Впрочем, профессор Челнов утверждал, что выражение это — «вложить душу» — должно употребляться с осторожностью, что душу, да ещё безсмертную, не всякий человек успевает в себе осознать за суетою. В дружеской зэчьей беседе над миской остывшей баланды или над стаканом дымящегося какао Челнов не скрывал, что это рассуждение он заимствовал у Пьера Безухова. Когда французский солдат не пустил Пьера через дорогу, известно, что Пьер расхохотался: «Ха-ха! Не пустил меня солдат. Кого — меня? Мою безсмертную душу не пустил!»
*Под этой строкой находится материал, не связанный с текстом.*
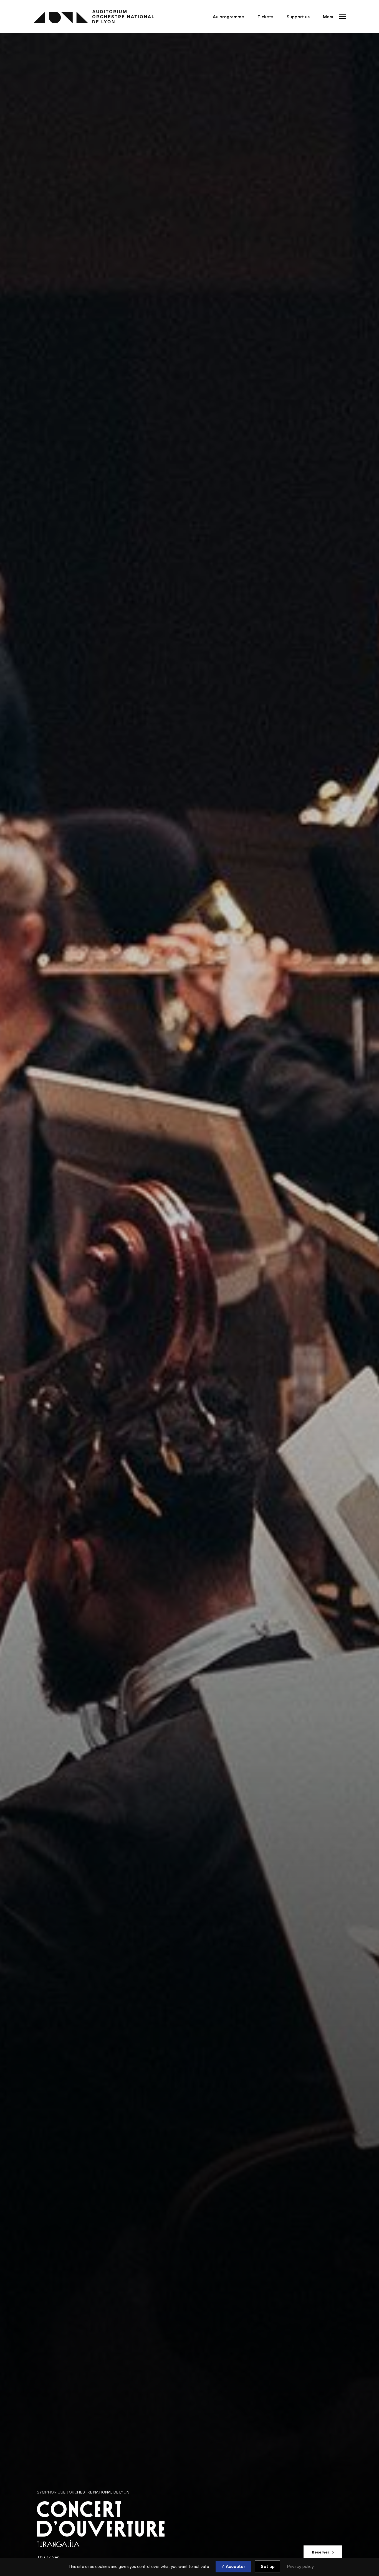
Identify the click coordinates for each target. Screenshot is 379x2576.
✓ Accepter (233, 2566)
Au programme (228, 16)
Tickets (265, 16)
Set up (267, 2566)
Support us (298, 16)
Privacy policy (300, 2566)
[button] (333, 16)
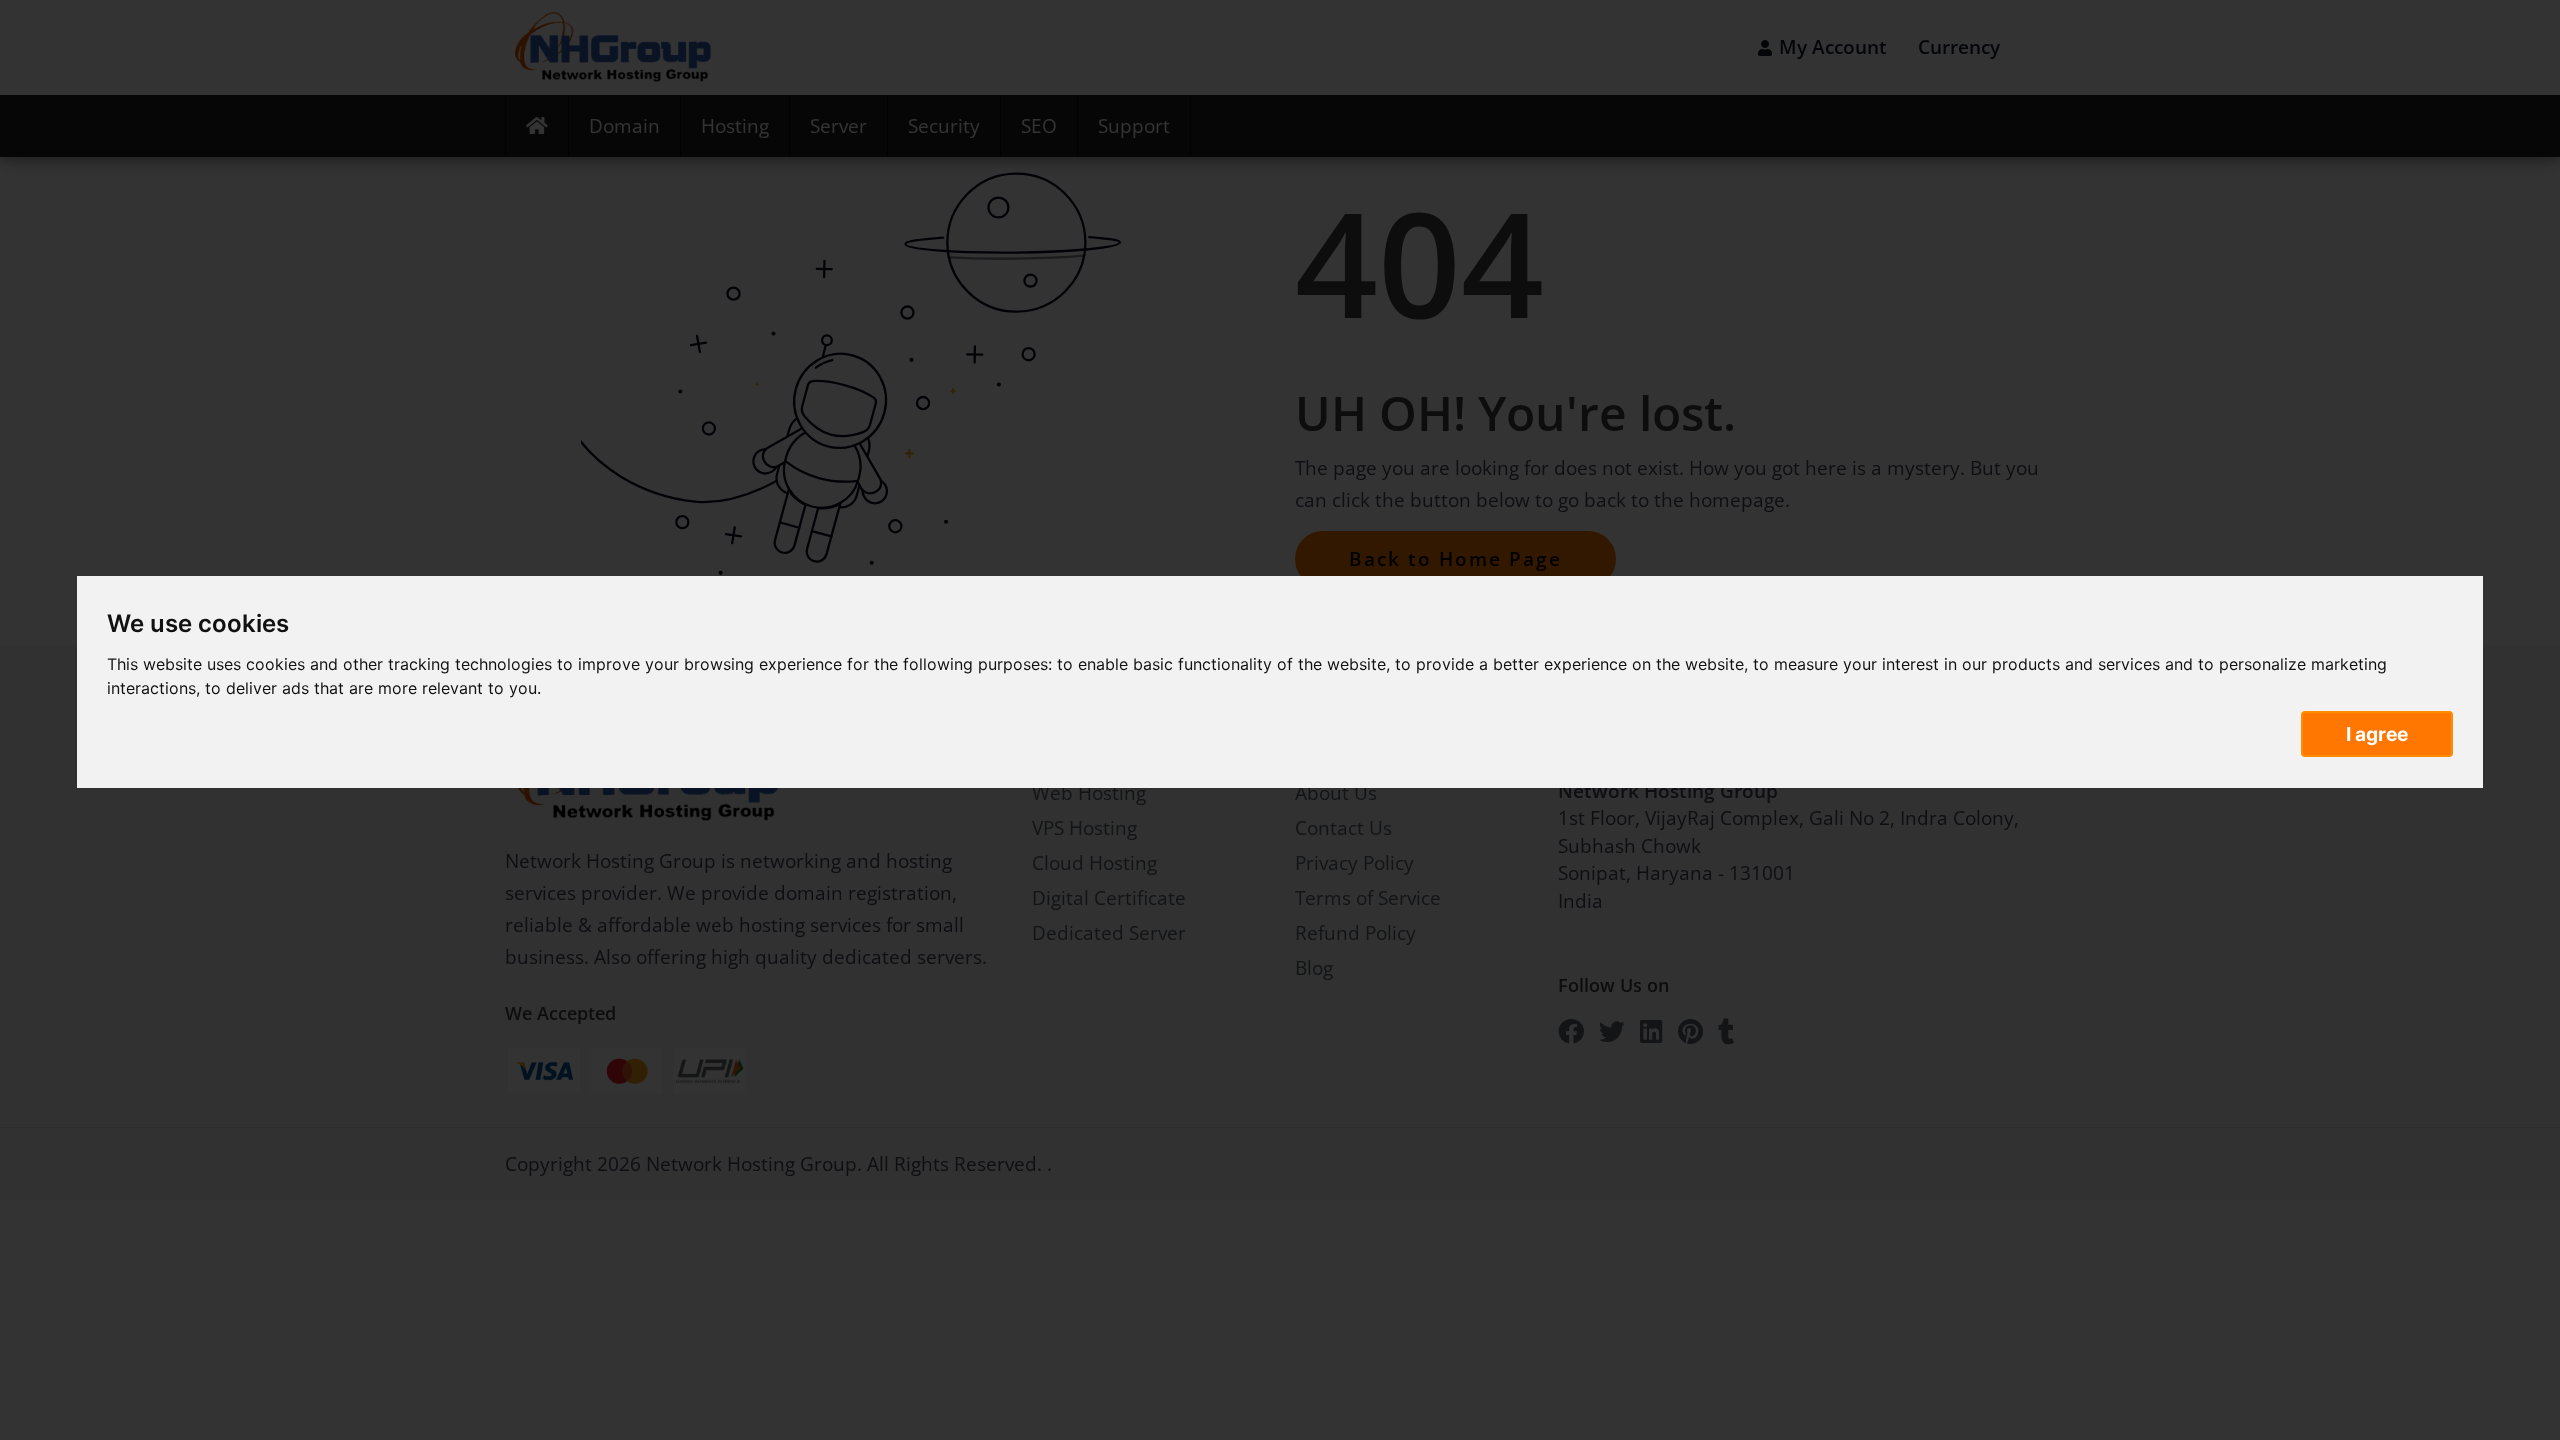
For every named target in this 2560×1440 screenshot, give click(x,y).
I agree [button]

На шарашке Марфино профессор Челнов был единственный зэк, которому разрешалось не надевать комбинезона (по этому вопросу обращались лично к Абакумову). Главное основание такой
льготы лежало в том, что Челнов не был постоянный зэк шарашки Марфино, а зэк переезжий: в прошлом член-корреспондент Академии наук и директор математического института, он состоял в особом распоряжении Берии и перебрасывался всякий раз на ту шарашку, где вставала самая неотложная математическая проблема. Решив её в главных чертах и указав методику расчётов, он был перебрасываем дальше.
Но своей свободой выбирать одежду профессор Челнов не воспользовался, как обычные тщеславные люди: костюм он надел недорогой, и даже пиджак и брюки не совпадали по цвету; ноги он держал в валенках; на голову, где сохранились седые, очень редкие волосы, натягивал какую-то вязаную шерстяную шапочку, то ли лыжную, то ли девичью; особенно же отличал его дважды захлёстнутый вкруг плеч и спины чудаковатый шерстяной плед, тоже отчасти похожий на тёплый женский платок.
Однако этот плед и эту шапочку Челнов умел носить так, что они делали его фигуру не смешной, а величественной. Долгий овал его лица, острый профиль, властная манера разговаривать с тюремной администрацией и ещё тот едва голубоватый свет выцветших глаз, который даётся только абстрактным умам, — всё это странно делало Челнова похожим не то на Декарта, не то на Архимеда.
В Марфино Челнов был прислан для разработки математических оснований абсолютного шифратора, то есть прибора, который своим механическим вращением мог бы обезпечить включение и переключение множества реле, так запутывающих порядок посылки прямоугольных импульсов изуродованной речи, чтобы даже сотни людей, поставив аналогичные приборы, не могли бы расшифровать разговора, идущего по проводам.
В конструкторском бюро своим чередом шли поиски инженерного решения подобного шифратора. Этим занимались все конструкторы, кроме Сологдина.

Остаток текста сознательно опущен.